If you choose to opt for a breast reconstruction as part of your treatment, you may have the option of having your breast reconstruction start either during the mastectomy (immediate breast reconstruction), or in a separate operation after the mastectomy (delayed breast reconstruction), to allow recovery time and strength rebuilding after surgery.
This choice is a personal one, and also dependent on factors such as the type and stage of cancer, your personal preference and if you need any other treatment. Please remember to discuss all the different options with your surgeon, who will be able to advise on the best approach for you.
One-Stage breast reconstruction
A One-Stage Breast Reconstruction is a procedure in which an implant only is inserted into the breast.
Implant only
An implant-only breast reconstruction is an operation in which a silicone implant is inserted under your chest muscle. It will take a few weeks to recover from this operation, and you will feel some soreness or tightness in your chest area.
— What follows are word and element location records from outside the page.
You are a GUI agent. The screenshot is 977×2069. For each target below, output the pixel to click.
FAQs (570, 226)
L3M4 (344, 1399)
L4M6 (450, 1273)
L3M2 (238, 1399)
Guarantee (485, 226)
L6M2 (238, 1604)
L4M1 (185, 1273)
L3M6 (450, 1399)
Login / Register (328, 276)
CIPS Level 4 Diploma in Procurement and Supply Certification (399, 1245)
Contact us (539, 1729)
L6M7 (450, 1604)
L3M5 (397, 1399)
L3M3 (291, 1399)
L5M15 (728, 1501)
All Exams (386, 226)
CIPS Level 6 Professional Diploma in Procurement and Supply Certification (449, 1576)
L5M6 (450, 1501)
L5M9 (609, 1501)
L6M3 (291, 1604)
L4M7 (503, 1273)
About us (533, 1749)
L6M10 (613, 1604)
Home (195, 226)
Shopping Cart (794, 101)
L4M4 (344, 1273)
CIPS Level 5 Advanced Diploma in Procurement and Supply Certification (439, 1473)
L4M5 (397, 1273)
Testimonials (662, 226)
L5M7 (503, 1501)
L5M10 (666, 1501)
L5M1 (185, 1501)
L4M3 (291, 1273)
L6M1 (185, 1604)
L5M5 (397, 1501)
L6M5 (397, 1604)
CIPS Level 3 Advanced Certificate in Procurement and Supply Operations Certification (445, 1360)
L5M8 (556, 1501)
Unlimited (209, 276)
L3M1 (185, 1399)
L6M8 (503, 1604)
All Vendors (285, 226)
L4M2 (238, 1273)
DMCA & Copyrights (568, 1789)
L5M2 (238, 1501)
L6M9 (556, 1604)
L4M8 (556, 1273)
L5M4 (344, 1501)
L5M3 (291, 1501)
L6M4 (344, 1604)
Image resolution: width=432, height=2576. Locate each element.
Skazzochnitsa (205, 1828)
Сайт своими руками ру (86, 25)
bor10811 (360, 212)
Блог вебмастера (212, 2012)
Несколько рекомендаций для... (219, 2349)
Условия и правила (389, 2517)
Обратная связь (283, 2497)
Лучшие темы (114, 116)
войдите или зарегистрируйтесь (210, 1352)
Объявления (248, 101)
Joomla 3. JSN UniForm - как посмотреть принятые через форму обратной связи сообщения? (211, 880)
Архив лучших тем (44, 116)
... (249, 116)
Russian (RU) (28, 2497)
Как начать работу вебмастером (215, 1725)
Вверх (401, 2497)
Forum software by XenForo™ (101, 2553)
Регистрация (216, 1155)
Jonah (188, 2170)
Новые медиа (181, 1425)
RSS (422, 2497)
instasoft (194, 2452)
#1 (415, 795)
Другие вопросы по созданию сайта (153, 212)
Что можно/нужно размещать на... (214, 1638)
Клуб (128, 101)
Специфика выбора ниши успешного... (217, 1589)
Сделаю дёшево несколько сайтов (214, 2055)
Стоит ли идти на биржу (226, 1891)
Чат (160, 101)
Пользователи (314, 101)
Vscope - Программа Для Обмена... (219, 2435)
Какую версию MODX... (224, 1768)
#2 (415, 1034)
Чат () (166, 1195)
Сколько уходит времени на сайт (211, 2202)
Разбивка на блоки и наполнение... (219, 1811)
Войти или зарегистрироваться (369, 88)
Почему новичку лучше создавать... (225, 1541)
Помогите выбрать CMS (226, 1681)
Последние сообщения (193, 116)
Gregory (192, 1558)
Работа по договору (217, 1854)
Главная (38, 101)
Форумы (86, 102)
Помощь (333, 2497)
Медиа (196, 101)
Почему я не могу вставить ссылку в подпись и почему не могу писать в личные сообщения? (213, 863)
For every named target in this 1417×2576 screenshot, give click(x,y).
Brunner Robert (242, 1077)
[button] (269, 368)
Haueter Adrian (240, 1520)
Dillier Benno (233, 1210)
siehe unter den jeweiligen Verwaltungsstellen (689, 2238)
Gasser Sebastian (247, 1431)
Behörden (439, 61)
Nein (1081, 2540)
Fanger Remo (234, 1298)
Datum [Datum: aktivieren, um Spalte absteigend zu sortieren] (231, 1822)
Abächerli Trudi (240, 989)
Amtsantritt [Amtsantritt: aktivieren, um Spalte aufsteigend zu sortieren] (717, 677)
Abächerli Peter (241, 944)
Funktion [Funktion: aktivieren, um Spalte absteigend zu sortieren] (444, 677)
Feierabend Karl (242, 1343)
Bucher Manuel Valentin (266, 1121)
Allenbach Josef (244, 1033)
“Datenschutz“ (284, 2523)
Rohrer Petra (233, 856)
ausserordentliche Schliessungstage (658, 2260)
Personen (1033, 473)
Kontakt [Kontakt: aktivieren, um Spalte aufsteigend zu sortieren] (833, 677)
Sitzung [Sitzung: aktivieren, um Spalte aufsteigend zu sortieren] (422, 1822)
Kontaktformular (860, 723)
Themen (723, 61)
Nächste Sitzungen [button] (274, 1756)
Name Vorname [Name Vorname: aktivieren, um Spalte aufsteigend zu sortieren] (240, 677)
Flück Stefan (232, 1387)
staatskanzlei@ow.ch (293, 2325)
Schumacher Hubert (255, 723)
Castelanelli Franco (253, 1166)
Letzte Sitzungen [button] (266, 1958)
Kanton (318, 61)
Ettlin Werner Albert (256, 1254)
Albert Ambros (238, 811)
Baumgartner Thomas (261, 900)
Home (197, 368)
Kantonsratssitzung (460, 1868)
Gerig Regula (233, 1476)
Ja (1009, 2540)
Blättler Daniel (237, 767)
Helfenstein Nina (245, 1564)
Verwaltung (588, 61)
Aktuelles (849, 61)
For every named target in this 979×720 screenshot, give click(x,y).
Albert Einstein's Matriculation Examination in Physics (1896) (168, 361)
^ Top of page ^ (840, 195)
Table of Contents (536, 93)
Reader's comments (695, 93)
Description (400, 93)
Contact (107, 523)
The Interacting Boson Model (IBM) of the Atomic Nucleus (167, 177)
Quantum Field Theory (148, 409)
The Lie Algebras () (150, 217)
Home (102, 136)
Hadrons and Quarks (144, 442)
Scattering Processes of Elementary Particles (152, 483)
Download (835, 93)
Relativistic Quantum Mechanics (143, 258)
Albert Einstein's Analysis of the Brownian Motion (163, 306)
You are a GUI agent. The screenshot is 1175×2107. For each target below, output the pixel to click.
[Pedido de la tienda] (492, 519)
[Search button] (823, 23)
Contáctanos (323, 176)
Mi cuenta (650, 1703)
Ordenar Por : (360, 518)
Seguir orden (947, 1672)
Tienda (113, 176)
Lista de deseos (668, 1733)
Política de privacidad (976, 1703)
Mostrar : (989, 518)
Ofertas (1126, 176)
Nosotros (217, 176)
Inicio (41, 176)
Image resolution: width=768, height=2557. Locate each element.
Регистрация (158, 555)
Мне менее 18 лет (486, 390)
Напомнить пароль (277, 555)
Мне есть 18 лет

Two-Stage breast reconstruction
During a Two-Stage Breast Reconstruction, an expander, an expandable device with a port, will be used to create space for the final implant, which will be placed during a subsequent procedure.
Through the port sterile saline will be gradually injected over a period of several weeks. This is usually done at your surgeon’s office with local anaesthesia.
When the skin covering the breast area has expanded enough, the expander will be removed during a second operation, and a permanent implant placed into the expanded pocket.
Around 20% of the fill volume of the expander will be filled during the expander placement.
Autologous (own tissue) breast reconstruction
An autologous operation is when skin, fat and/or muscle from another part of your body (donor site) are used to create your new breast.
An autologous reconstruction requires a little more recovery time than an implant or expander only, and may mean a few days in hospital.
There are several types of flap reconstruction but most surgeons choose either flaps from the back (latissimus dorsi) or flaps from the abdomen (TRAM and DIEP flaps).